Thomas Sowell es doctor en Economía y escritor.
Es especialista del Instituto Hoover
Los disturbios que empezaron en las afueras de París se han extendido hasta el centro de la capital francesa y a comunidades en otras partes del país. Miles de coches han sido quemados, la policía y hasta el personal médico ha sido atacados a tiros.
Como muchos otros disturbios, sea en Francia o en otro sitio, éste empezó por un incidente que justo había sucedido y fue entonces cuando se aprovechó la circunstancia para dar rienda suelta a los resentimientos y se desató la violencia. Dos jóvenes, vecinos de un barrio predominantemente musulmán, trataron de escapar de la policía escondiéndose en una instalación que transmitía electricidad y se electrocutaron por accidente.
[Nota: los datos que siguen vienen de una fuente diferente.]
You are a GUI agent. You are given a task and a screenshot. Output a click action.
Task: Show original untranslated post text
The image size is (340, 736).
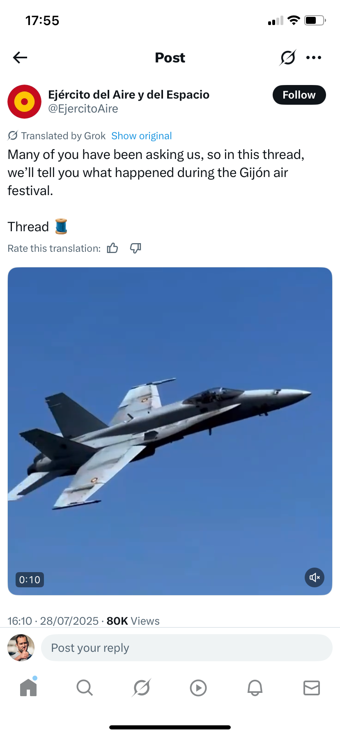pos(142,136)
Esta fue la chispa que encendió volátiles emociones. Pero esas emociones estaban allí, listas para ser encendidas, desde hace mucho tiempo.
Una cantidad considerable de musulmanes vive en Francia pero, en realidad, no son franceses. Mucha de esa población vive completamente aislada, en barrios de viviendas sociales lejos del centro de París, desconocidas para muchos parisinos y turistas.
Al igual que los barrios sociales en Estados Unidos, muchos de ellas son centros de degeneración social, anarquía y violencia. Hace 3 años, el profundo crítico social británico Theodore Dalrymple dijo haber visto “carcasas de coches quemados y destripados por todos lados” en estas áreas. Esto estaba en un ensayo titulado “Los bárbaros a las puertas de París” que fue vuelto a publicar en su penetrante libro “Nuestra cultura, lo que queda de ella”.
Mientras que el Doctor Dalrymple llamó a esta subclase musulmana “bárbaros”, un ministro francés que llamó “canallas” a los alborotadores provocó una inmediata indignación en su contra incluyendo críticas de, por lo menos, un miembro de su propio gobierno. Esta excesiva delicadeza de palabra y obra, añadida al rechazo subsiguiente de enfrentarse a la cruda realidad, representa una gran parte de los antecedentes de la descomposición de la ley y el orden más la degeneración social que viene a continuación.
Nada de esto es raro para Francia. Es un síntoma de una normal retirada de la realidad y de las duras decisiones que la realidad exige, no sólo en Europa sino también en retoños europeos como Canadá, Australia, Nueva Zelanda y Estados Unidos de América.
Específicamente, los países europeos, han abierto sus puertas de par en par a una enorme oleada de inmigrantes musulmanes, que no tienen la más mínima intención de ser parte de la cultura de los países a los que emigran, sino que quieren hacer una réplica de sus propias culturas en esos países.
En nombre de la tolerancia, estos países han importado intolerancia, de la cual el creciente antisemitismo en Europa es solamente un ejemplo. En nombre del respeto a todas las culturas, las naciones occidentales han dado la bienvenida a gente que no respeta ni las culturas ni los derechos de los pueblos en los que se han afincado.
Durante las últimas elecciones, algunos universitarios republicanos que estaban apoyando al Presidente Bush en San Francisco State University, fueron atacados por alumnos de Oriente Medio, incluyendo a una mujer que caminó hacia uno de estos americanos y le dio una bofetada. Ellos sabían que podían hacer esto con toda impunidad.
En Míchigan, una comunidad musulmana llama al rezo a todo volumen varias veces al día sin reparar si ese sonido molesta a los habitantes nativos de la comunidad.
Los holandeses se quedaron en estado de shock cuando uno de sus cineastas fue asesinado por un extremista musulmán, por haberse atrevido a tener opiniones contrarias a lo que los extremistas tolerarían.
Nadie debería haberse sentido conmocionado. Hay gente que no se detiene hasta que la detienen y la mayoría de los medios de comunicación, las clases políticas y las élites culturales de Occidente no se atreven siquiera criticar y, mucho menos aún, a detener los peligros o la degeneración entre grupos vistos compasivamente como los desvalidos.
Ni todos los musulmanes, ni necesariamente una mayoría de musulmanes, representan un peligro cultural o físico. Pero hasta las organizaciones musulmanas “moderadas” en Occidente que deploran la violencia y tratan de desalentarla, en realidad alientan a sus seguidores a seguir siendo extranjeros en lugar de convertirse en parte de los países en los que viven.
Eso mismo hacen nuestros propios intelectuales y las élites políticas y culturales. La balcanización se ha glorificado como “diversidad” y la diversidad se ha convertido en algo demasiado sagrado como para profanarla con algo tan grosero como la cruda realidad de los hechos. Pero la realidad no es una opción. Nuestra supervivencia puede estar amenazada a largo plazo por la degeneración desde dentro –proveniente de muchos focos y de muchas maneras– como le sucedió al Imperio Romano.